Did that also want to make you want to work in this business, or did that take a while?
That took a while. I didn’t know what I wanted to do with my life in general until I was 22, 23 years old. I didn’t go to university until very late, I certainly went around the houses. And then, for a long time, I wanted to work in music production or in record labels.
It was the financial crash in 2008, just when I had come out of university, and recorded music was suffering big time. It was all the Napster stuff and the rest of it, the record companies were in big trouble.
That made me flip to live music. So, it’s not been a straight-forward path. 
Could you also have envisioned yourself becoming a promoter?
No, I’ve never really liked being a promoter. I’m a bit more of a strategist at heart, and the agency model just really took me.
Do you have a favorite venue of all time?
Yeah, it’s just going to sound grandiose, but there is nothing else quite like playing Wembley Stadium. I wish I could have some fantastic story about The Dog & Duck in Roehampton or something, where they really keep the spirit of music alive and all of that.
I wish I’d have that kind of romantic story for you, but the reality is, you get to Wembley Stadium, you just walk out and you realize the enormity of it, and the scale of the achievement and the prestige of the name and the people that have walked in that building, onto that stage – that’s the moment that your breath gets taken away.
What are you looking for in the artists you’re working with?
The obvious thing is the talent, the songwriting, the delivery, the performance, the stage craft, all of that.
But the one ingredient these days, the defining difference between those that really get it done vs. those that don’t, is their own drive and vision for what they want to do. 
Gone are the days when artists just record 12 songs, hand them over, and in six months’ time they’re famous. It just isn’t going to work in the modern day and age. 
They have to have a clear vision for what they want to do, how they’re going to do it, and the drive to keep achieving until they get there.

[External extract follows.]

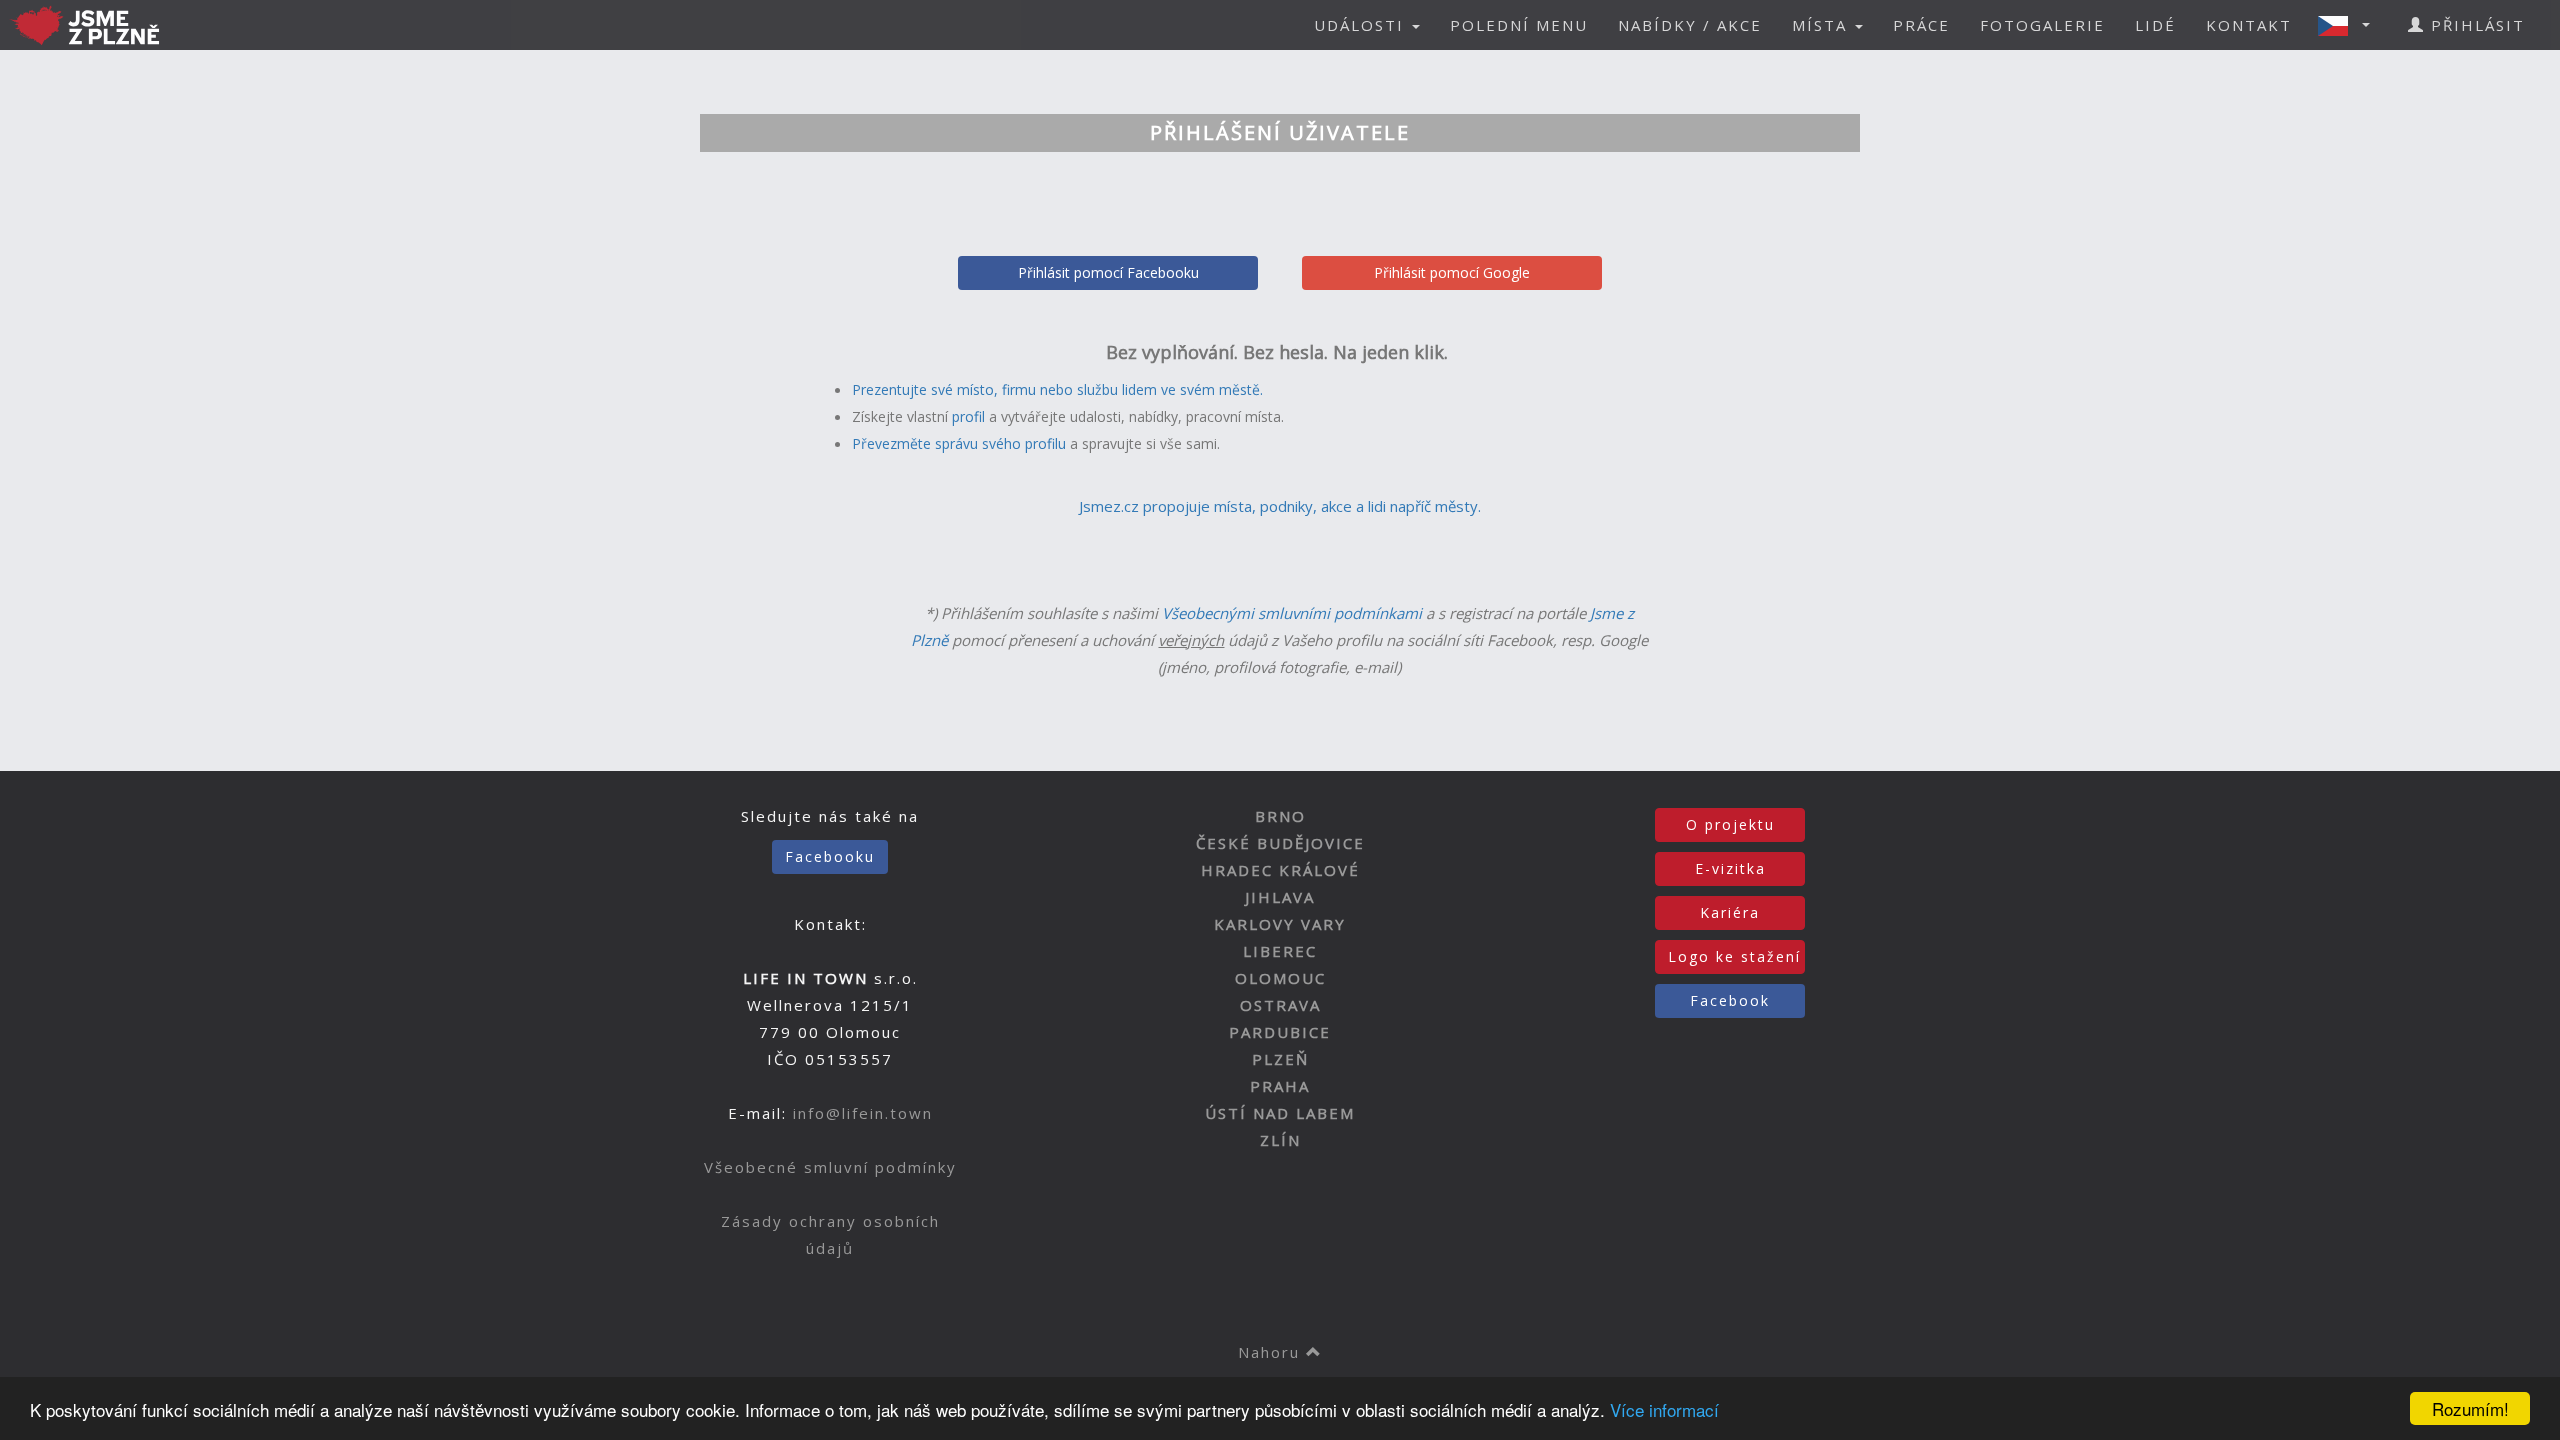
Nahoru (1272, 1352)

Ed Sheeran supporting Just Jack at London
– Ed Sheeran supporting Just Jack at London
Sheeran approached Ollier afterwards, thinking he was approaching Guy Chambers.

Can you talk about the reasons for this change?

It’s just too competitive, and the way we live our lives online now is just so personal to the artists. It has to come from them, no one can fake your social media. You will get found out. If it’s not coming from you, and if it’s not coming from the heart, there’s so much out there now that you will get found out, and you won’t stand the test.
Can you take us through the first meeting with Ed Sheeran?
The first meeting with Ed Sheeran was backstage at the Shepherd’s Bush Empire, and he was supporting Just Jack. At the afterparty, Ed came up to me, and he gave me his card, and he said: ‘I hear really good things about you, man, I really want to work with you, and I was hoping you’d take my card, and maybe we could hook up and talk about it.’
And I thought, ‘fantastic, that’s really cool, proactive,’ he was fantastic, all the rest of it. So, yeah, we ended up doing all of that and starting this great career.
But it wasn’t until about four or five years later, when we were just chatting, that he told me that he thought I was Guy Chambers that night.